WORK TASK —
Every record below must come back exactly as written, with the images dropped.

Pixel coordinate grounding data:
══════════════════════════════
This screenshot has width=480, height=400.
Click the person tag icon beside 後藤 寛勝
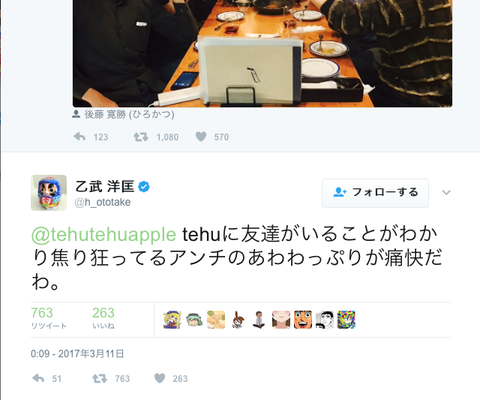point(76,114)

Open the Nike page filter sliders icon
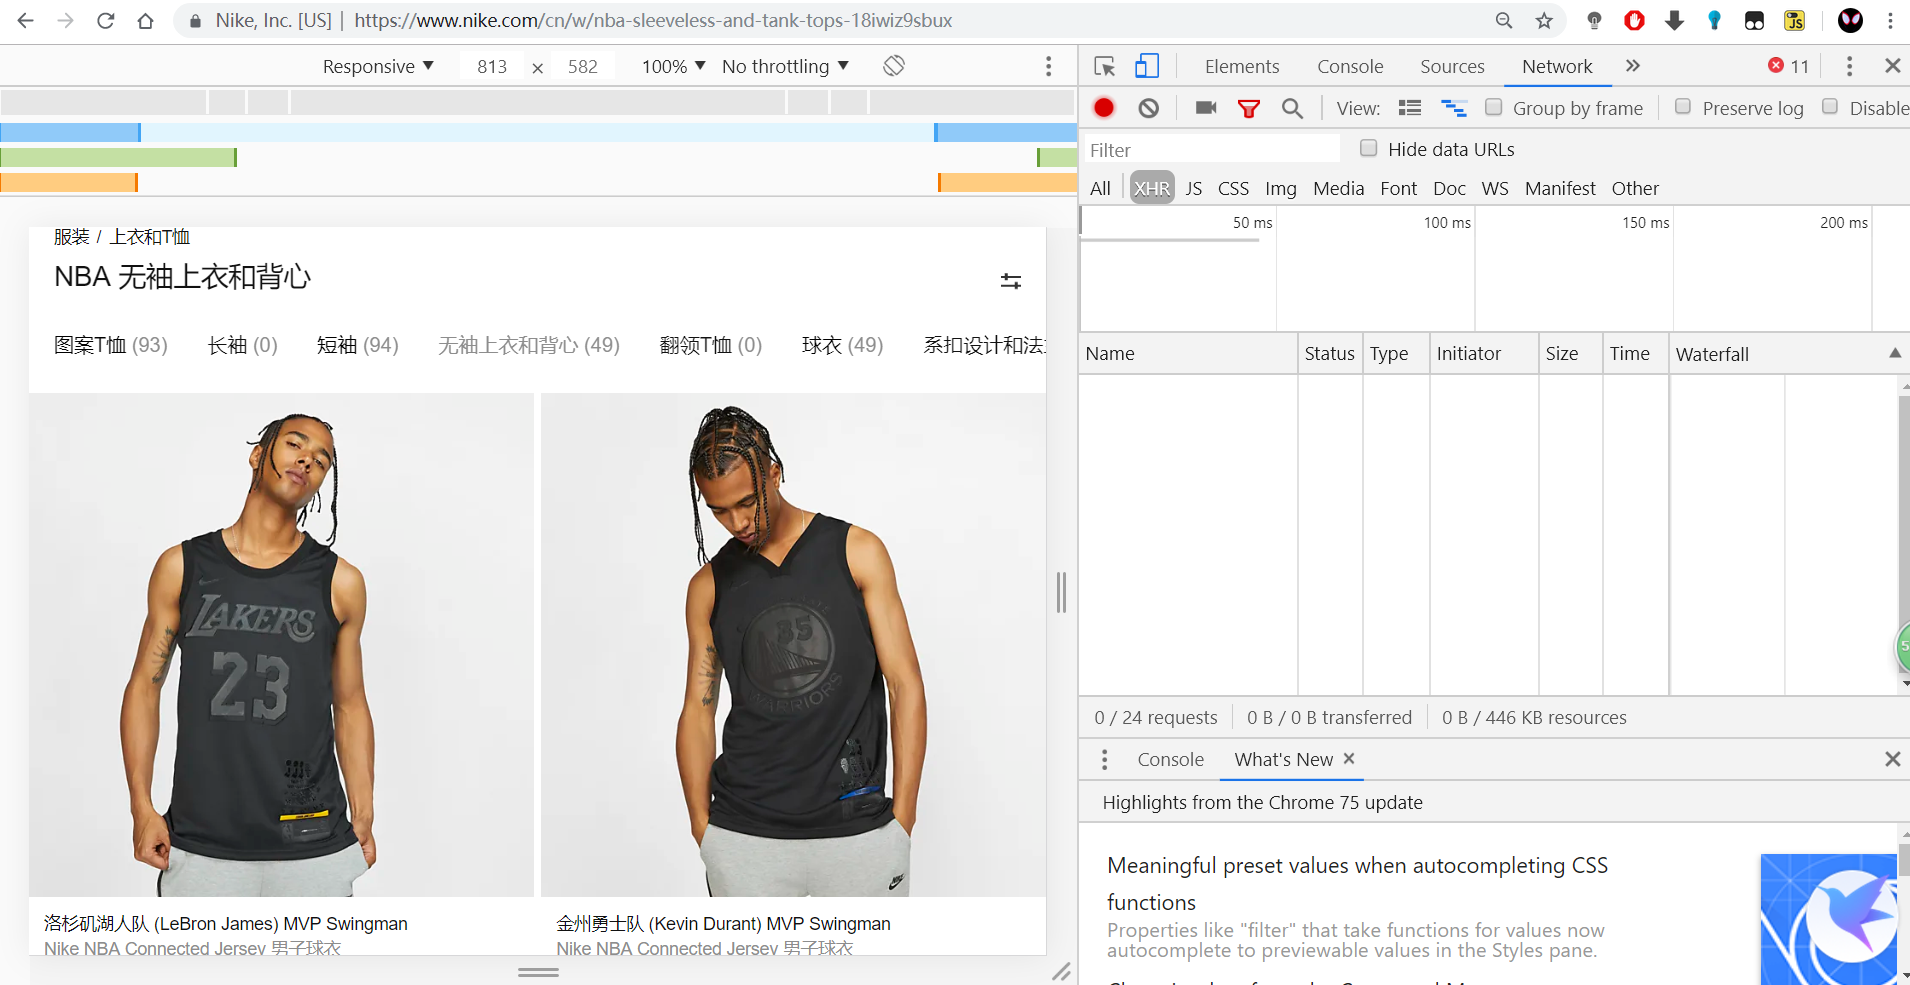(1011, 281)
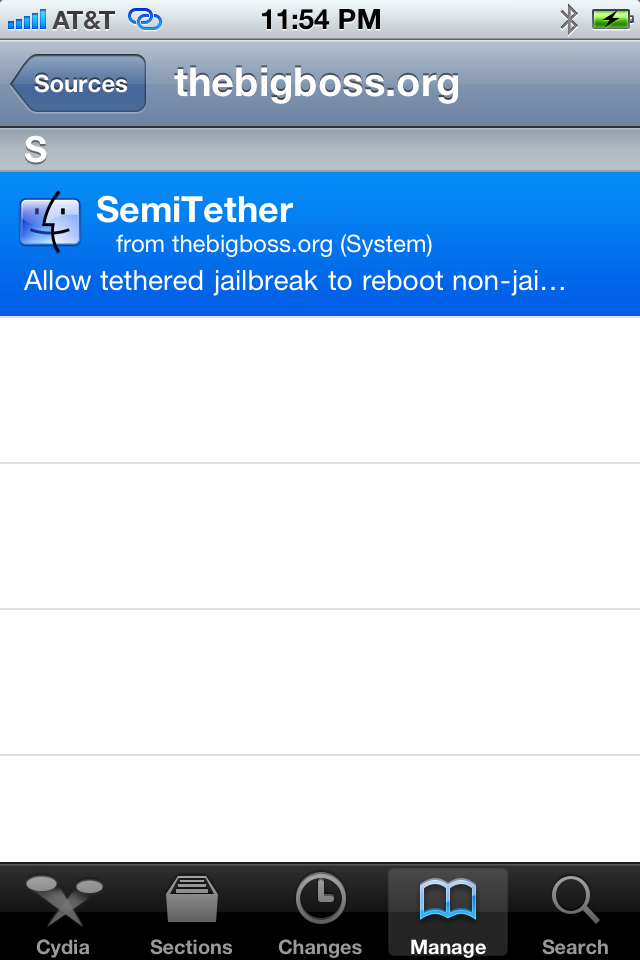Tap the tethering link icon beside AT&T

coord(145,19)
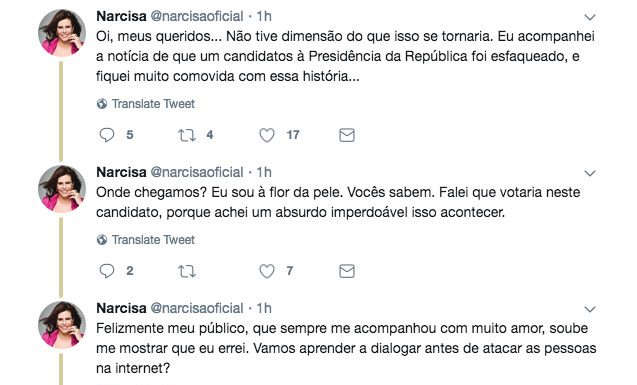Open the @narcisaoficial handle on the third tweet
Image resolution: width=637 pixels, height=385 pixels.
pos(197,308)
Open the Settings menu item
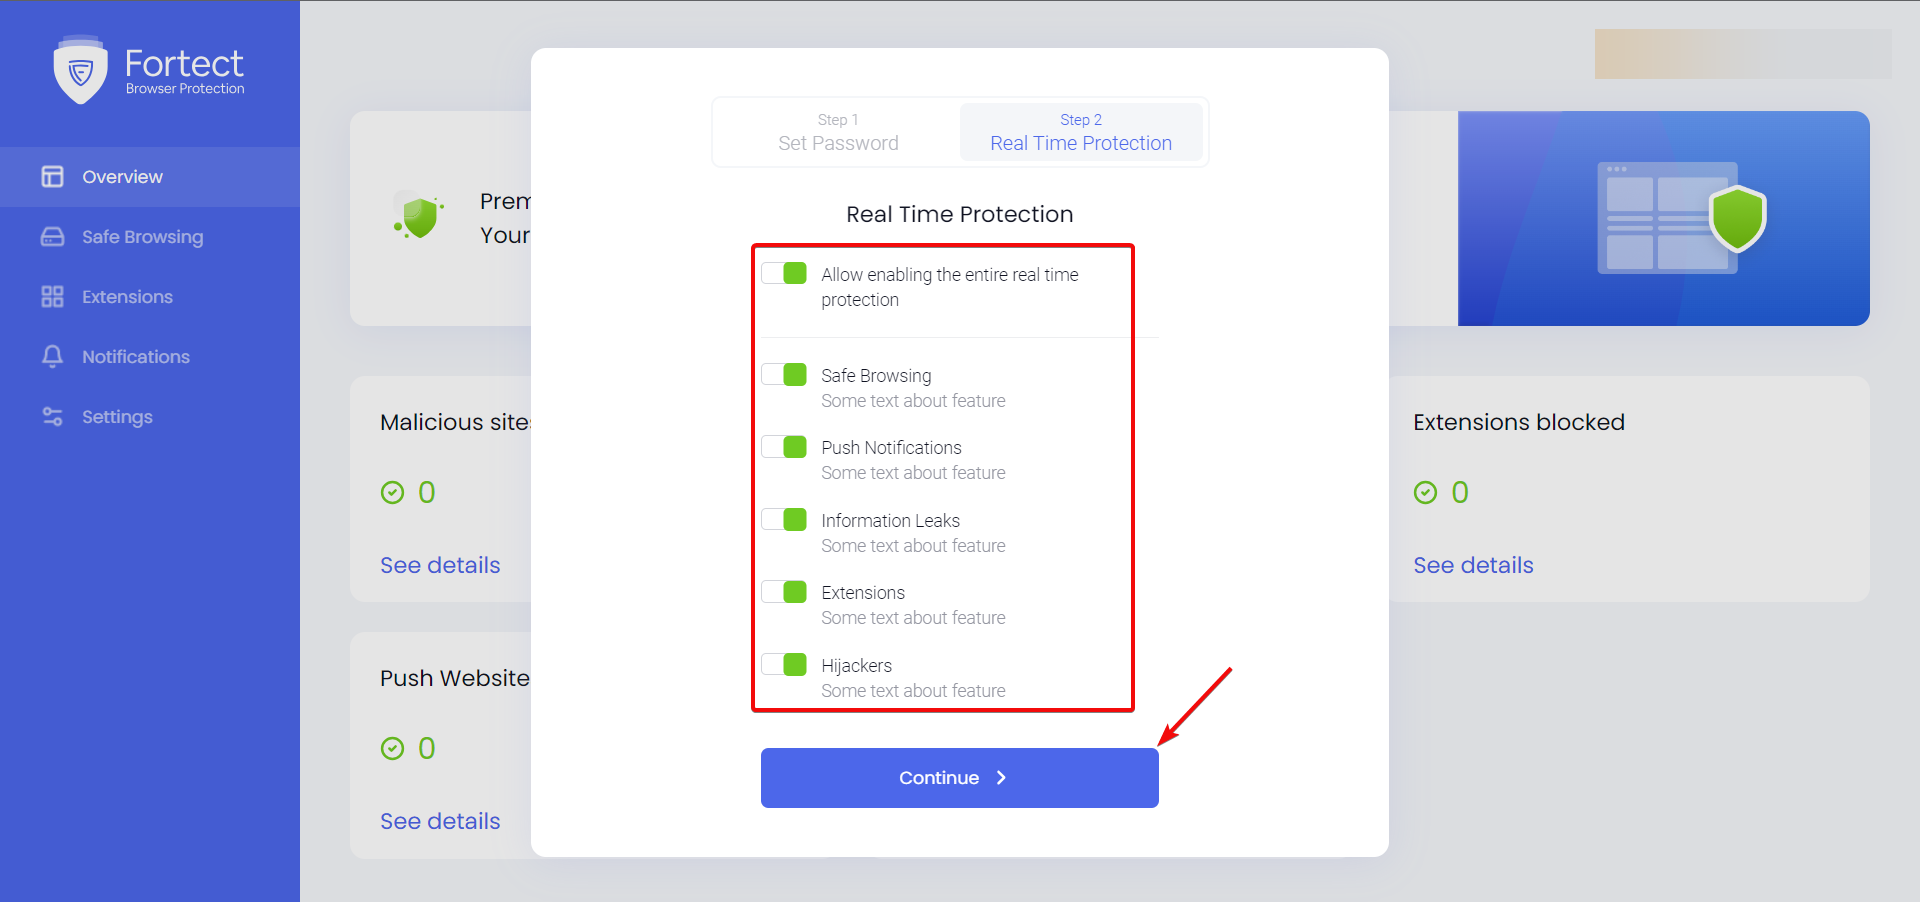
══════════════════════════════
TASK RESULT —
This screenshot has width=480, height=400.
Click the person tag icon beside 後藤 寛勝
point(76,114)

Open the Nike page filter sliders icon
(1011, 281)
Tap the tethering link icon beside AT&T

coord(145,19)
Open the @narcisaoficial handle on the third tweet
Image resolution: width=637 pixels, height=385 pixels.
pos(197,308)
Open the Settings menu item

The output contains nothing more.